## YOUR TASK
From the top of the records through the line that contains "pyautogui.click(x=342, y=90)", write the lines out again with "knob" switched to "dial" and nothing else changed, leaving out the pictures.

## INPUT RECORDS
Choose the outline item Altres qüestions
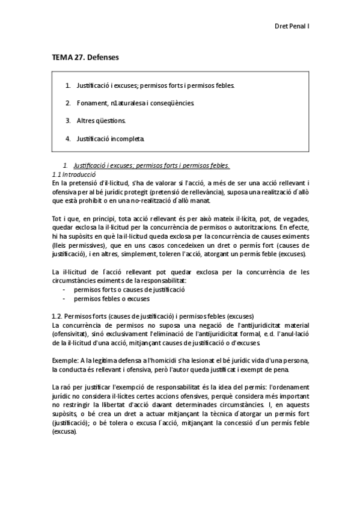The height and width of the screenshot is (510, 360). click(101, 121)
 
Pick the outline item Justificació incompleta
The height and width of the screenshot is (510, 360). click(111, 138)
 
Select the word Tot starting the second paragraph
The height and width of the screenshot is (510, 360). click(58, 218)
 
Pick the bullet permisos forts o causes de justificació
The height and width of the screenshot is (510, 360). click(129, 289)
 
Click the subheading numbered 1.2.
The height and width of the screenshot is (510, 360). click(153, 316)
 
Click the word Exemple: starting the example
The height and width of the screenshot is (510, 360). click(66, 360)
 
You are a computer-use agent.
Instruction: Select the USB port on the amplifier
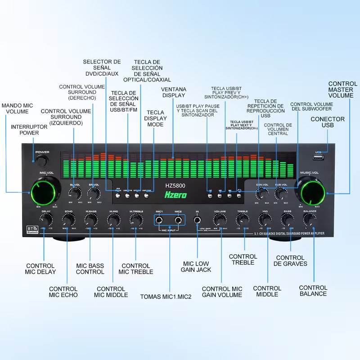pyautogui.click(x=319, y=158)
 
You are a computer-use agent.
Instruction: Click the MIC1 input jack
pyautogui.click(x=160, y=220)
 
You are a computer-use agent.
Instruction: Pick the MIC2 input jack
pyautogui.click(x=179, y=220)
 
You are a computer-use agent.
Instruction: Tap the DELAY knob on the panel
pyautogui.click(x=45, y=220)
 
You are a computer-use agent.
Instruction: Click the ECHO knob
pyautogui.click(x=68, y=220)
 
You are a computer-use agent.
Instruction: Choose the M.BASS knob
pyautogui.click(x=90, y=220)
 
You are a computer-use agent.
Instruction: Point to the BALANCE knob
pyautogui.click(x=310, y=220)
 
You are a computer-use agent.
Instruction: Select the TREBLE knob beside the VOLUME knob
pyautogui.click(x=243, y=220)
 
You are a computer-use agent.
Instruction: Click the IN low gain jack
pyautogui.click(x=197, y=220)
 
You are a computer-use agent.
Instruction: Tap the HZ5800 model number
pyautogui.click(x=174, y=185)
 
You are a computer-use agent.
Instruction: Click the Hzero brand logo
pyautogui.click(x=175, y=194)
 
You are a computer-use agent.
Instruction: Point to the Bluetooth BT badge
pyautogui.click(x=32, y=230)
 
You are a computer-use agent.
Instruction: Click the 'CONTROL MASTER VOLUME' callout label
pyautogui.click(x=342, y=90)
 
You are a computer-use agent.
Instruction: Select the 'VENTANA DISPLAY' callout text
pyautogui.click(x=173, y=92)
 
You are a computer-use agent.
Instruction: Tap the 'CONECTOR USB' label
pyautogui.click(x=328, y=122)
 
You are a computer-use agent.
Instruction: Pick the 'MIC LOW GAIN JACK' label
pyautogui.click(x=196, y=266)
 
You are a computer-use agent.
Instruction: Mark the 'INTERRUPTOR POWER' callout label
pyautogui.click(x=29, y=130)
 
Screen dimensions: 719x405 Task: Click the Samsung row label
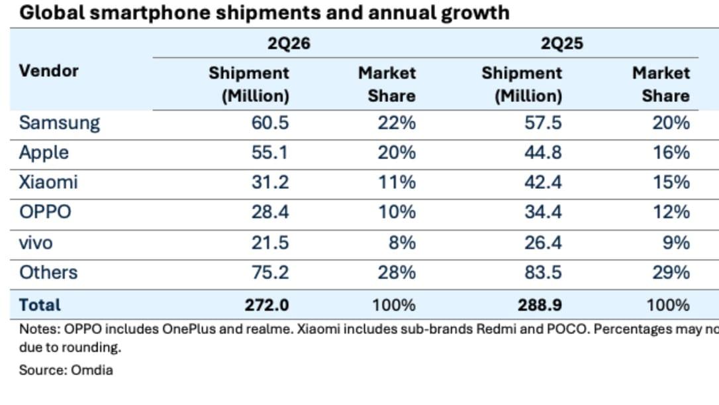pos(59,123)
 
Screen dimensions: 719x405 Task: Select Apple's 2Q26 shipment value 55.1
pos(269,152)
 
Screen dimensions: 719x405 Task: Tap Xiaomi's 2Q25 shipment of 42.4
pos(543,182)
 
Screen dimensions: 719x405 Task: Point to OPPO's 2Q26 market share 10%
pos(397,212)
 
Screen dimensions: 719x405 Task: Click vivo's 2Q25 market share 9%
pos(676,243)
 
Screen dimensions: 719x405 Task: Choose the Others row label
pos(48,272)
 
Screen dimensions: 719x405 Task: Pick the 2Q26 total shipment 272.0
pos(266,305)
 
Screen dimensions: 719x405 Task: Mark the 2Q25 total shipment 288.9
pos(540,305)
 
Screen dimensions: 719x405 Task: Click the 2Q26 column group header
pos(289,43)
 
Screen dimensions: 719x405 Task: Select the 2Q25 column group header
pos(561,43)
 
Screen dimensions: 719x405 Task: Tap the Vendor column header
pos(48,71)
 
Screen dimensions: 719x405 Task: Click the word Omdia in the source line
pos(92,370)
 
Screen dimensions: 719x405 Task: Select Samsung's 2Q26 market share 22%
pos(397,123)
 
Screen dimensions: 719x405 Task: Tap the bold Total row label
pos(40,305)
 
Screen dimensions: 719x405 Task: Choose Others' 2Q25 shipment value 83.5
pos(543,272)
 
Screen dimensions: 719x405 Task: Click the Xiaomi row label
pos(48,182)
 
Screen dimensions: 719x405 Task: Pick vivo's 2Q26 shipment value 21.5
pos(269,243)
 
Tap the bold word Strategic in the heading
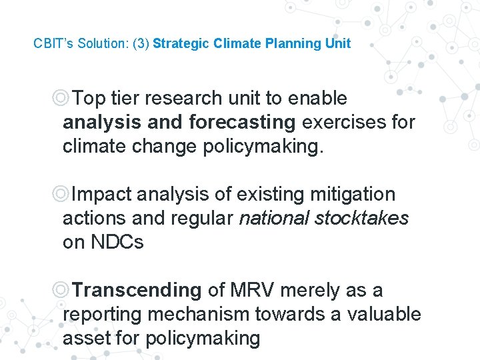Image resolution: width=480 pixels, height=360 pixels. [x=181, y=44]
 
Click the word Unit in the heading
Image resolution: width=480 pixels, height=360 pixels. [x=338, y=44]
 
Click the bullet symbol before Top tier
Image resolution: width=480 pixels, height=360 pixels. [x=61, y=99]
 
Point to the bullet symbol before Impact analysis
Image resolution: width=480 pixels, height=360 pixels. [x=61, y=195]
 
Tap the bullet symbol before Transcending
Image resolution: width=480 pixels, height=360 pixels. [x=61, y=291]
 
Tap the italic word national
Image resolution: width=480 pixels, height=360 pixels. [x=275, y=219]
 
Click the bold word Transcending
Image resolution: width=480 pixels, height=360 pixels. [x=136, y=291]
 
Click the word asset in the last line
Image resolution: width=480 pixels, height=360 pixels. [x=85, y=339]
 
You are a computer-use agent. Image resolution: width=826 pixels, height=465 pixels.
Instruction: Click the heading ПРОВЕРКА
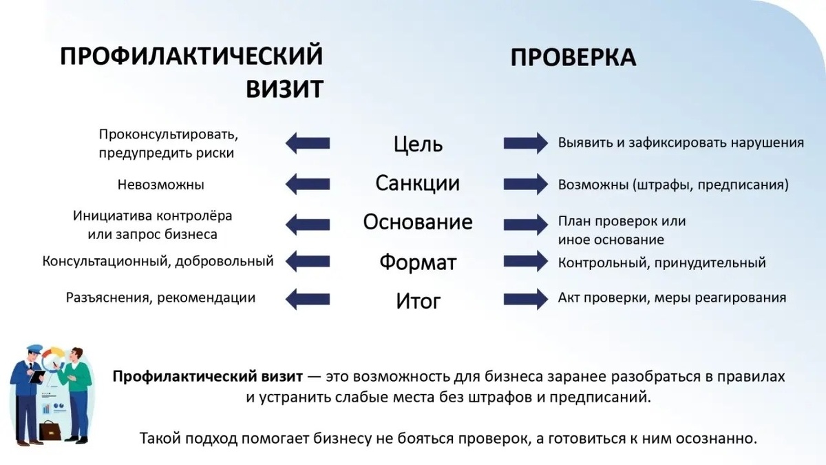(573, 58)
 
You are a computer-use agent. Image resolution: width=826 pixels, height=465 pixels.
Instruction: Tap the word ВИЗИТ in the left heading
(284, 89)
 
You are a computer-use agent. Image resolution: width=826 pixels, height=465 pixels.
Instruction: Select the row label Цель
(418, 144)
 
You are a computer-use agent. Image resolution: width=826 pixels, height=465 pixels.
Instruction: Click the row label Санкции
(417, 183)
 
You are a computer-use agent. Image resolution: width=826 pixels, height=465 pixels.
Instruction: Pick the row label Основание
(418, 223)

## SOLVED EXERCISE
Choose the outline item Altres qüestions
The height and width of the screenshot is (510, 360). click(101, 121)
 
Pick the outline item Justificació incompleta
The height and width of the screenshot is (510, 360). click(111, 138)
 
Select the word Tot starting the second paragraph
The height and width of the screenshot is (510, 360). click(58, 218)
 
Pick the bullet permisos forts o causes de justificació
The height and width of the screenshot is (510, 360). click(129, 289)
 
Click the subheading numbered 1.2.
The height and width of the screenshot is (510, 360). click(153, 316)
 
Click the word Exemple: starting the example
The height and width of the screenshot is (510, 360). click(66, 360)
 
You are a computer-use agent.
Instruction: Select the USB port on the amplifier
pyautogui.click(x=319, y=158)
 
You are a computer-use agent.
Instruction: Click the MIC1 input jack
pyautogui.click(x=160, y=220)
 
You are a computer-use agent.
Instruction: Pick the MIC2 input jack
pyautogui.click(x=179, y=220)
 
You are a computer-use agent.
Instruction: Tap the DELAY dial on the panel
pyautogui.click(x=45, y=220)
 
You are a computer-use agent.
Instruction: Click the ECHO dial
pyautogui.click(x=68, y=220)
 
You are a computer-use agent.
Instruction: Choose the M.BASS dial
pyautogui.click(x=90, y=220)
 
You are a computer-use agent.
Instruction: Point to the BALANCE dial
pyautogui.click(x=310, y=220)
 
You are a computer-use agent.
Instruction: Select the TREBLE dial beside the VOLUME dial
pyautogui.click(x=243, y=220)
 
You are a computer-use agent.
Instruction: Click the IN low gain jack
pyautogui.click(x=197, y=220)
 
You are a computer-use agent.
Instruction: Tap the HZ5800 model number
pyautogui.click(x=174, y=185)
 
You are a computer-use agent.
Instruction: Click the Hzero brand logo
pyautogui.click(x=175, y=194)
 
You are a computer-use agent.
Instruction: Point to the Bluetooth BT badge
pyautogui.click(x=32, y=230)
 
You are a computer-use agent.
Instruction: Click the 'CONTROL MASTER VOLUME' callout label
pyautogui.click(x=342, y=90)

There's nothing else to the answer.